(Source records)
===
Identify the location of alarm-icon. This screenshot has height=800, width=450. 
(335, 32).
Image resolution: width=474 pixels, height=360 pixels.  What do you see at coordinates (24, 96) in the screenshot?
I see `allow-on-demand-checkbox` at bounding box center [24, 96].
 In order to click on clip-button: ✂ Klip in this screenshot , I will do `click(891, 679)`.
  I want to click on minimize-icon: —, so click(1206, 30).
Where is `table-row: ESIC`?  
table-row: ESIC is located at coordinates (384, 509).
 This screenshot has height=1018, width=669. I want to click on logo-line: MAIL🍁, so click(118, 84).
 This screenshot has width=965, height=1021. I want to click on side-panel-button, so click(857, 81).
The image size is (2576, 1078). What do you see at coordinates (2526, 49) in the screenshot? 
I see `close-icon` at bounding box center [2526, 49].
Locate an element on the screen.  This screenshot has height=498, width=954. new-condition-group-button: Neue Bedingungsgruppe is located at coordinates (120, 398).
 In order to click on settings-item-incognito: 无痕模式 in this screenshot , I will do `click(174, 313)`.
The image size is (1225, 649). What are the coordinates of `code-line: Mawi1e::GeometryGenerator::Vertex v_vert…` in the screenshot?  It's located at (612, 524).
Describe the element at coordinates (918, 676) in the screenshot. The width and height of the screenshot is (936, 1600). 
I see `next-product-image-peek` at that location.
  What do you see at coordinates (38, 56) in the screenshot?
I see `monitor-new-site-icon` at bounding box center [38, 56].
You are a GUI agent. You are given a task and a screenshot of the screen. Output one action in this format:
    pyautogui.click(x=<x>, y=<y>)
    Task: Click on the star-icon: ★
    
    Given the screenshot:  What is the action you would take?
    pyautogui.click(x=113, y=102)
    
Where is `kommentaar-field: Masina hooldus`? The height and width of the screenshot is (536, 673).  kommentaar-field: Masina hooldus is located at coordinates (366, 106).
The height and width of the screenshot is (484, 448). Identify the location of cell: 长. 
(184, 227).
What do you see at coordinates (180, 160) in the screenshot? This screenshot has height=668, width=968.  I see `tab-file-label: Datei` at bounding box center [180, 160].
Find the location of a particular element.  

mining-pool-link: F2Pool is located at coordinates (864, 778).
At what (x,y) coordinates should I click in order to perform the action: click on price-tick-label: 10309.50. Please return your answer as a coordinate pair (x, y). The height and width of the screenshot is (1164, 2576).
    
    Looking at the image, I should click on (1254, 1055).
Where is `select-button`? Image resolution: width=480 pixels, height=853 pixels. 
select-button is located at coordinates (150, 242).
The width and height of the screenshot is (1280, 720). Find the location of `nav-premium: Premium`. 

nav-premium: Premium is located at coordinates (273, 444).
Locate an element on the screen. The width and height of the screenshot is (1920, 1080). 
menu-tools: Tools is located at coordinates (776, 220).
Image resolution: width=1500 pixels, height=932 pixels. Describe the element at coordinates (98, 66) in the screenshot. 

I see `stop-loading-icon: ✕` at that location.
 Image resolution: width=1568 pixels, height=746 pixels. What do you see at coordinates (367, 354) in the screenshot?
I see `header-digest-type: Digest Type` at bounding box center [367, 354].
===
> _What the task requires_
Please pull out each line from the records above that contains the string "premium", and copy those lines in full.

> _Reply to the task_
The width and height of the screenshot is (1280, 720). Find the location of `nav-premium: Premium`. 
nav-premium: Premium is located at coordinates (273, 444).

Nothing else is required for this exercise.